I write when I have nothing more to think about—when only the wind keeps banging on the door—and that wind, which I call the wind of inspiration, takes my thoughts to the extreme limit of my being—where I can’t do anything but commit the act of liberating myself from the thoughts—so that after I write them I don’t have to think them over again—because I have committed the ultimate act of killing the thoughts—killing the obsession—killing the ghost. 

III. Ghost 

I am doomed to roam the night errantly—erratically—unmistakably me—myself—lurking bodiless—condensing all my energy in order to ordain a voice as big as a body that had no flesh to give it weight.  I had a purpose to survive and a vengeance to redeem.  I had to come back from the dead, break through the massy cerements and become light.   I was as light as a beer—and as heavy as a burden—oh, heavy burden—touch me—and you’ll touch the incandescent air of a fragile chimera—inodorous—incolorous—nothing but rage—purpose—sheer energy—inspiration—this apparition—this portentous, monstrous, miracle of an image.
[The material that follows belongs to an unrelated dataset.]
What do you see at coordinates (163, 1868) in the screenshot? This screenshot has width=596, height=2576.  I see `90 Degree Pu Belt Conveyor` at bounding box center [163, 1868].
And what is a ghost but an apparition of a flash of something that appears and disappears—a voice that dissolves in the face of the sun.  Swear by my sword—swear.  A proposition—a reminder—of something ghastly—that is nowhere to be found but in the dust of merriment.  


It’s not the past that I miss.  It’s the losses I miss.  I am lost when I miss what I have lost.  It’s like looking for the missing thing.  If I find the thing—in my mind’s eye—it comes as a visitation like the ghost of my father.  But at least with the thing, I can find another thing, yes, I can replace the past with the present.  So that I don’t have to miss the thing I lost.  Isn’t this what my mother did.  She replaced one body with another body.  But is the body the thing to catch the spirit of the King.  For the body was with the king but the king was not with the body.  For if the sun breeds maggots in a dead dog.  And who do you think is the dead dog?  Polonius is the dead dog.  Of course, didn’t you notice the foreshadowing—like when Gertrude was going to be poisoned—I had said to her beforehand: 

—You will not leave until I set you off a glass where you’ll see the inmost part in you.

And Polonius was not only the dead dog before he was dead, but also the good kissing carrion because he represents the body—sniff—the putrefied body—in the lobby of the castle, with flies flying around him, and the worms of life ready to devour his flesh that smells, piu, worse than the skull of Yorick.  Warm meat, fattening meat, eat, maggots, eat.  Oh, how weary, stale, flat and unprofitable seems to me all the uses of this world.  That it should come to this—but two month old, not so much, not two—that he was so loving to my mother—and now he is a ghost—a ghost with no groins to reckon his loins.  Perturbed spirit, rest inside the body of this asskissing carrion—who was, in life, a prating knave.  


Alas, poor Yorick, in this distracted globe, where the table of my memory is set to lament the grief of death.  These teeth are the only memories left of those flashes of merriment that were wont to set the table on a roar.  No one now to mock your own grinnings—except the ghost—with its shattered shadow—posing frontal to your skull—not mocking it—but setting it aglow.  Fie on it, ah, fie—that it should come to this—from Hyperion to a Satyr—to a shadow of a dream—the glass of fashion and the mould of form—turned into a twisted stump of petrified bone by disgusted, unwanted worms of gluttony—fie on it, ah, fie—that it should come to this—things rank and gross in nature possess it merely—what a noble mind is here overthrown—the shadow of a dream—shattered to smithereens—twig-twig—to shattered fortune and dreams—that it should come to this—but two months old, not so, not so much, not so, the funeral ovens baking the wedding cake with a candle flame—perturbed spirit—rest in peace—in this distracted globe while to my shame I see the imminent death of 20,000 men that for a ducat or a trifle of luck go to their graves like beds.  Alexander died, Alexander was buried, Alexander returneth to dust, the dust is earth, of earth we make our own lump sums and our grinnings to reckon our groans—and that’s the end—imperious Caesar dead, dead and turned to clay.